[Data for locating words and elements]
+++

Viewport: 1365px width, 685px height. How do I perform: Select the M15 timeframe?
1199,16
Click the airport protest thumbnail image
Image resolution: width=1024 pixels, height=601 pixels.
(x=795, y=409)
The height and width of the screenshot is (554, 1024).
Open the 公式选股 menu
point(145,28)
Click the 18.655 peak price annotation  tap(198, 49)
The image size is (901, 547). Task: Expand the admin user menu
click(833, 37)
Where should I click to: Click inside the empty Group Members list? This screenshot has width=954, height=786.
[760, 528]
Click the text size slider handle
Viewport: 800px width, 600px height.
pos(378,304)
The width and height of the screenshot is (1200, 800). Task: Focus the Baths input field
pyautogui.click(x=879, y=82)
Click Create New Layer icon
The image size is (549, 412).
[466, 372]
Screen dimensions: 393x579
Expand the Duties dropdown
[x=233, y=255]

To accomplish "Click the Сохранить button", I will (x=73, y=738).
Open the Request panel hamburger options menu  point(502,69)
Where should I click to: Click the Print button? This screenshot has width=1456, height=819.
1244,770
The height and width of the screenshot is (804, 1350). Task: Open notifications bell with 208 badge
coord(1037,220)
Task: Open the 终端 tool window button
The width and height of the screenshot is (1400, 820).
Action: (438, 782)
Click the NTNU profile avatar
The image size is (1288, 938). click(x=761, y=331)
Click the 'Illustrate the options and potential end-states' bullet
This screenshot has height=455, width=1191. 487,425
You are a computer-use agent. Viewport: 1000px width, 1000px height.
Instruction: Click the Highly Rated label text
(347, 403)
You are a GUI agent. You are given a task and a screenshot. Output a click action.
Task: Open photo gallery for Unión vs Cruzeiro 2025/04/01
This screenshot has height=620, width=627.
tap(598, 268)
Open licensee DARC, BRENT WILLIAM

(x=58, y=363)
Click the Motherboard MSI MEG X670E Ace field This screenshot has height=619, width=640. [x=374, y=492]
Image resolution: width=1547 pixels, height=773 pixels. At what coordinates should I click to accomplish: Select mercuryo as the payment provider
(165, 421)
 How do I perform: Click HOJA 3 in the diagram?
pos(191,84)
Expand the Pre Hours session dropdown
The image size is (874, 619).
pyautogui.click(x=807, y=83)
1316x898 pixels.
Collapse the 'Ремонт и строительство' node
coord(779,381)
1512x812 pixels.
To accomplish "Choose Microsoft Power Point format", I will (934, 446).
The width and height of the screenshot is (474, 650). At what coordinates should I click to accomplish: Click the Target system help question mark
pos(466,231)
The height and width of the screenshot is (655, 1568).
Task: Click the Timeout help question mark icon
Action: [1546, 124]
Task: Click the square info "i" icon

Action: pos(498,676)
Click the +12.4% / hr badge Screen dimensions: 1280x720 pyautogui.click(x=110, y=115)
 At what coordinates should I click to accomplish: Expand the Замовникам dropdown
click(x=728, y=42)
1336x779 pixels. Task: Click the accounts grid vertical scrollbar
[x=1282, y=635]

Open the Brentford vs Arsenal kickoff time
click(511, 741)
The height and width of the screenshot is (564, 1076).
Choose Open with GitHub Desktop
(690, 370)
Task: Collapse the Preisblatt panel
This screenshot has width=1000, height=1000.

+++

Exercise:
Reproduce the data above, switching every "dropdown" to "drop-down menu" and keeping everything else the same.

Response to the task:
Viewport: 1365px width, 685px height. How do I perform: Select the M15 timeframe?
1199,16
Click the airport protest thumbnail image
Image resolution: width=1024 pixels, height=601 pixels.
(x=795, y=409)
The height and width of the screenshot is (554, 1024).
Open the 公式选股 menu
point(145,28)
Click the 18.655 peak price annotation  tap(198, 49)
The image size is (901, 547). Task: Expand the admin user menu
click(833, 37)
Where should I click to: Click inside the empty Group Members list? This screenshot has width=954, height=786.
[760, 528]
Click the text size slider handle
Viewport: 800px width, 600px height.
pos(378,304)
The width and height of the screenshot is (1200, 800). Task: Focus the Baths input field
pyautogui.click(x=879, y=82)
Click Create New Layer icon
The image size is (549, 412).
[466, 372]
Screen dimensions: 393x579
Expand the Duties drop-down menu
[x=233, y=255]

To accomplish "Click the Сохранить button", I will (x=73, y=738).
Open the Request panel hamburger options menu  point(502,69)
Where should I click to: Click the Print button? This screenshot has width=1456, height=819.
1244,770
The height and width of the screenshot is (804, 1350). Task: Open notifications bell with 208 badge
coord(1037,220)
Task: Open the 终端 tool window button
The width and height of the screenshot is (1400, 820).
Action: (438, 782)
Click the NTNU profile avatar
The image size is (1288, 938). click(x=761, y=331)
Click the 'Illustrate the options and potential end-states' bullet
This screenshot has height=455, width=1191. 487,425
You are a computer-use agent. Viewport: 1000px width, 1000px height.
Instruction: Click the Highly Rated label text
(347, 403)
You are a GUI agent. You are given a task and a screenshot. Output a click action.
Task: Open photo gallery for Unión vs Cruzeiro 2025/04/01
This screenshot has height=620, width=627.
tap(598, 268)
Open licensee DARC, BRENT WILLIAM

(x=58, y=363)
Click the Motherboard MSI MEG X670E Ace field This screenshot has height=619, width=640. [x=374, y=492]
Image resolution: width=1547 pixels, height=773 pixels. At what coordinates should I click to accomplish: Select mercuryo as the payment provider
(165, 421)
 How do I perform: Click HOJA 3 in the diagram?
pos(191,84)
Expand the Pre Hours session drop-down menu
The image size is (874, 619).
pyautogui.click(x=807, y=83)
1316x898 pixels.
Collapse the 'Ремонт и строительство' node
coord(779,381)
1512x812 pixels.
To accomplish "Choose Microsoft Power Point format", I will (934, 446).
The width and height of the screenshot is (474, 650). At what coordinates should I click to accomplish: Click the Target system help question mark
pos(466,231)
The height and width of the screenshot is (655, 1568).
Task: Click the Timeout help question mark icon
Action: [1546, 124]
Task: Click the square info "i" icon

Action: pos(498,676)
Click the +12.4% / hr badge Screen dimensions: 1280x720 pyautogui.click(x=110, y=115)
 At what coordinates should I click to accomplish: Expand the Замовникам drop-down menu
click(x=728, y=42)
1336x779 pixels. Task: Click the accounts grid vertical scrollbar
[x=1282, y=635]

Open the Brentford vs Arsenal kickoff time
click(511, 741)
The height and width of the screenshot is (564, 1076).
Choose Open with GitHub Desktop
(690, 370)
Task: Collapse the Preisblatt panel
This screenshot has width=1000, height=1000.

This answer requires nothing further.